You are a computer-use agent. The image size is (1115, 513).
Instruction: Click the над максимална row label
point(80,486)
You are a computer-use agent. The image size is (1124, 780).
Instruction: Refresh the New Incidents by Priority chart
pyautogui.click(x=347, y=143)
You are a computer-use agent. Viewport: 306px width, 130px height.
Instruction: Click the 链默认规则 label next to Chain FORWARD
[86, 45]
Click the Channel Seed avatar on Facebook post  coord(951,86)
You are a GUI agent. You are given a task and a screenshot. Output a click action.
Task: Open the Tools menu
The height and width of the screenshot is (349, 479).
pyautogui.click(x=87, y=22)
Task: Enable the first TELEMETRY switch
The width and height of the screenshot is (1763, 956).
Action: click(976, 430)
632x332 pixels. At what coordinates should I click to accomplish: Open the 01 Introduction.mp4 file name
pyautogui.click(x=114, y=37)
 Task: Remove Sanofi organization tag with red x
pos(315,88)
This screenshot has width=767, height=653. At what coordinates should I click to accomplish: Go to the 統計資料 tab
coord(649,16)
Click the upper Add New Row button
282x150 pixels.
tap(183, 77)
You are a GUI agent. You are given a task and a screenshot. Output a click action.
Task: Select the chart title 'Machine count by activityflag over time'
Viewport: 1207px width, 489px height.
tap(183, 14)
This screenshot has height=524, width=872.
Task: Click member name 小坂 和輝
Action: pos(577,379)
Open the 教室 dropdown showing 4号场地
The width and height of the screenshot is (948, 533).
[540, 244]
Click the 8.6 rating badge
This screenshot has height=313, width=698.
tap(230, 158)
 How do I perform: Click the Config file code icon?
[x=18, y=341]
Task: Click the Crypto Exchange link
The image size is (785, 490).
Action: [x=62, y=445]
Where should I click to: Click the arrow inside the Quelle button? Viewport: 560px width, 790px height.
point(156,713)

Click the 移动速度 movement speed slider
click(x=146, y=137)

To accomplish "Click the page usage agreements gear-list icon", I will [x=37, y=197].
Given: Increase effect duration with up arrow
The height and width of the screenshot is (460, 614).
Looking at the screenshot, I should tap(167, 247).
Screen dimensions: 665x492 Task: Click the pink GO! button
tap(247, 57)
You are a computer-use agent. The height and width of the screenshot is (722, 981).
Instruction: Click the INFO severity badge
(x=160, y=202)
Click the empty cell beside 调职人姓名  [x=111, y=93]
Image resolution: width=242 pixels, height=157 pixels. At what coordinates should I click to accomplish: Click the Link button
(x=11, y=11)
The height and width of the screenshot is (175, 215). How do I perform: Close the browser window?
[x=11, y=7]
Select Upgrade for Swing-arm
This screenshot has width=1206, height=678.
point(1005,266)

**EXERCISE DIRECTIONS**
Extract every line of the records above verbatim, keeping their original order.

**RESULT OF THE EXERCISE**
You are a computer-use agent. The image size is (1115, 513).
Instruction: Click the над максимална row label
point(80,486)
You are a computer-use agent. The image size is (1124, 780).
Instruction: Refresh the New Incidents by Priority chart
pyautogui.click(x=347, y=143)
You are a computer-use agent. Viewport: 306px width, 130px height.
Instruction: Click the 链默认规则 label next to Chain FORWARD
[86, 45]
Click the Channel Seed avatar on Facebook post  coord(951,86)
You are a GUI agent. You are given a task and a screenshot. Output a click action.
Task: Open the Tools menu
The height and width of the screenshot is (349, 479).
pyautogui.click(x=87, y=22)
Task: Enable the first TELEMETRY switch
The width and height of the screenshot is (1763, 956).
Action: click(976, 430)
632x332 pixels. At what coordinates should I click to accomplish: Open the 01 Introduction.mp4 file name
pyautogui.click(x=114, y=37)
 Task: Remove Sanofi organization tag with red x
pos(315,88)
This screenshot has width=767, height=653. At what coordinates should I click to accomplish: Go to the 統計資料 tab
coord(649,16)
Click the upper Add New Row button
282x150 pixels.
tap(183, 77)
You are a GUI agent. You are given a task and a screenshot. Output a click action.
Task: Select the chart title 'Machine count by activityflag over time'
Viewport: 1207px width, 489px height.
tap(183, 14)
This screenshot has height=524, width=872.
Task: Click member name 小坂 和輝
Action: pos(577,379)
Open the 教室 dropdown showing 4号场地
The width and height of the screenshot is (948, 533).
[540, 244]
Click the 8.6 rating badge
This screenshot has height=313, width=698.
tap(230, 158)
 How do I perform: Click the Config file code icon?
[x=18, y=341]
Task: Click the Crypto Exchange link
The image size is (785, 490).
Action: [x=62, y=445]
Where should I click to: Click the arrow inside the Quelle button? Viewport: 560px width, 790px height.
point(156,713)

Click the 移动速度 movement speed slider
click(x=146, y=137)

To accomplish "Click the page usage agreements gear-list icon", I will [x=37, y=197].
Given: Increase effect duration with up arrow
The height and width of the screenshot is (460, 614).
Looking at the screenshot, I should tap(167, 247).
Screen dimensions: 665x492 Task: Click the pink GO! button
tap(247, 57)
You are a computer-use agent. The height and width of the screenshot is (722, 981).
Instruction: Click the INFO severity badge
(x=160, y=202)
Click the empty cell beside 调职人姓名  [x=111, y=93]
Image resolution: width=242 pixels, height=157 pixels. At what coordinates should I click to accomplish: Click the Link button
(x=11, y=11)
The height and width of the screenshot is (175, 215). How do I perform: Close the browser window?
[x=11, y=7]
Select Upgrade for Swing-arm
This screenshot has width=1206, height=678.
point(1005,266)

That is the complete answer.